The university study identified that kelp farms possess water-filtering qualities that could be exploited to reduce marine pollution in coastal areas. The research analysed carbon and nitrogen levels in two mixed-species kelp farms in southcentral and southeast Alaska during the 2020-21 growing season.
Results from tissue and seawater samples demonstrated that seaweed species might have various abilities that enable them to remove nutrients from their surroundings and effectively combat marine pollution.
Schery Umanzor, an assistant professor at UAF’s College of Fisheries and Ocean Sciences and the lead author of the study, explained: “Some seaweeds are literally like sponges — they suck and suck and never saturate.
“Although carbon and carbon sequestration by kelp received most of the attention, kelp is actually much better at mitigating excessive amounts of nitrogen than carbon.
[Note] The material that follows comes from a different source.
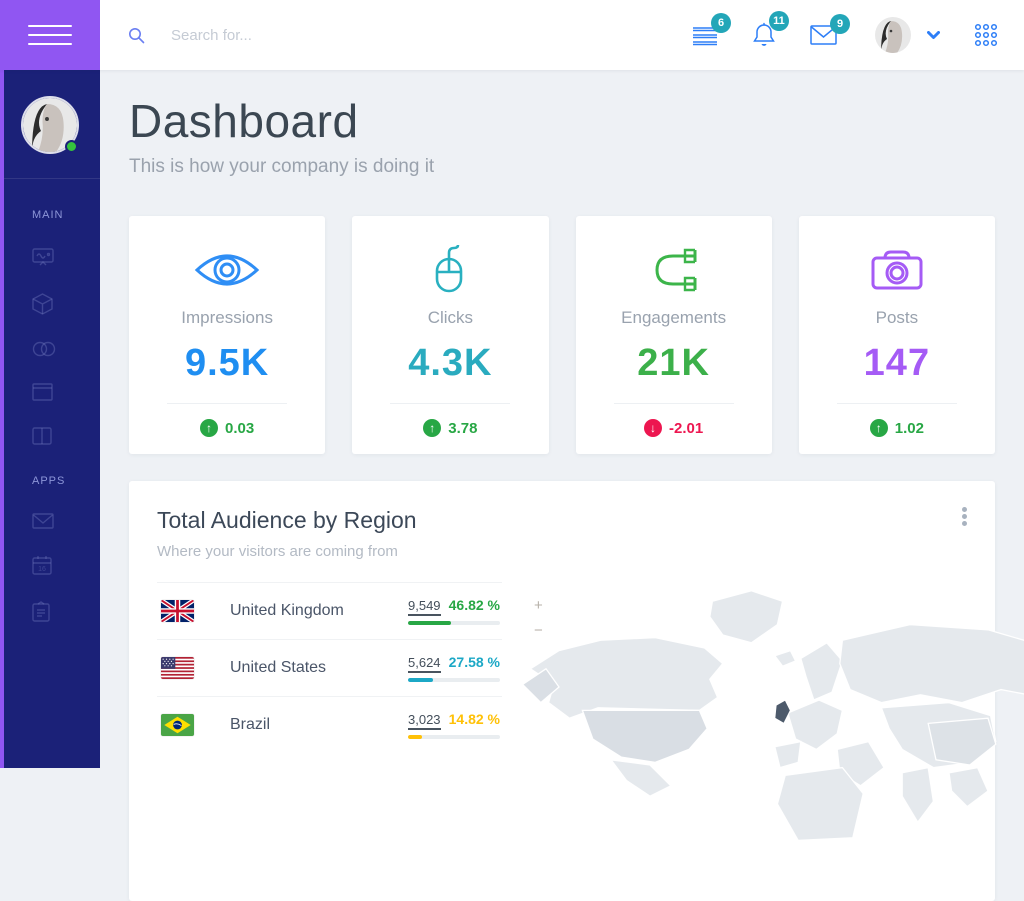  Describe the element at coordinates (424, 721) in the screenshot. I see `region-value: 3,023` at that location.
I think that’s a story that’s really underlooked.”
The paper, ‘Nitrogen and Carbon Removal Capacity by Farmed Kelp Alaria marginata and Saccharina latissima Varies by Species,’ is published in Aquaculture Journal.
What is marine pollution?
Marine pollution encompasses waste from chemicals and trash that end up washed into the ocean from land sources, posing risks to the environment and endangering animal and human health.
Marine trash includes manufactured products, predominantly made of plastic, that end up in the ocean due to poor waste management, such as shopping bags, food wrappers, and fishing gear, all of which can take centuries to decompose and endanger marine habitats and life.
Chemical contamination – otherwise known as nutrient pollution – incurs deadly consequences for health and the environment. For example, nitrogen pollution is caused in coastal areas due to urban sewage, domestic water runoff, or fisheries waste disposal, which can result in various threats to marine environments, including toxic algae blooms, higher bacterial activity, and depleted oxygen levels.
Data shows that 500 marine locations worldwide – an area of 245,000 km², which is the size of the UK – are now classified as dead zones. Moreover, around 80% of global marine pollution originates from agriculture runoff, untreated sewage, discharge of nutrients, and pesticides.
How can kelp farms clean up the ocean?
Although the kelp grown in these polluted areas cannot be consumed, it could be a promising tool for ridding them of marine pollution. Kelp farming is an emerging industry in Alaska aiming to improve food security and create employment opportunities.
Kelp farms are also being explored as a global-scale method to capture carbon from the atmosphere to reduce the impacts of climate change. During their study of the two mixed-species kelp farms, analysis of tissue samples revealed that ribbon kelp was more effective than sugar kelp at absorbing both nitrogen and carbon.
The team explained that this result was somewhat offset by the higher density of farmed sugar kelp forests, and the study would need a larger sample size as it was limited to two sites during a single growing season. However, they are now processing a larger collection of samples from six Alaska kelp farms for the next season to further investigate this potential marine pollution solution.
Umanzor concluded: “Maybe it’s a function of species, maybe it’s the site, maybe it’s the type of carbon and nitrogen out there. There’s a lot to know in a follow-up study.”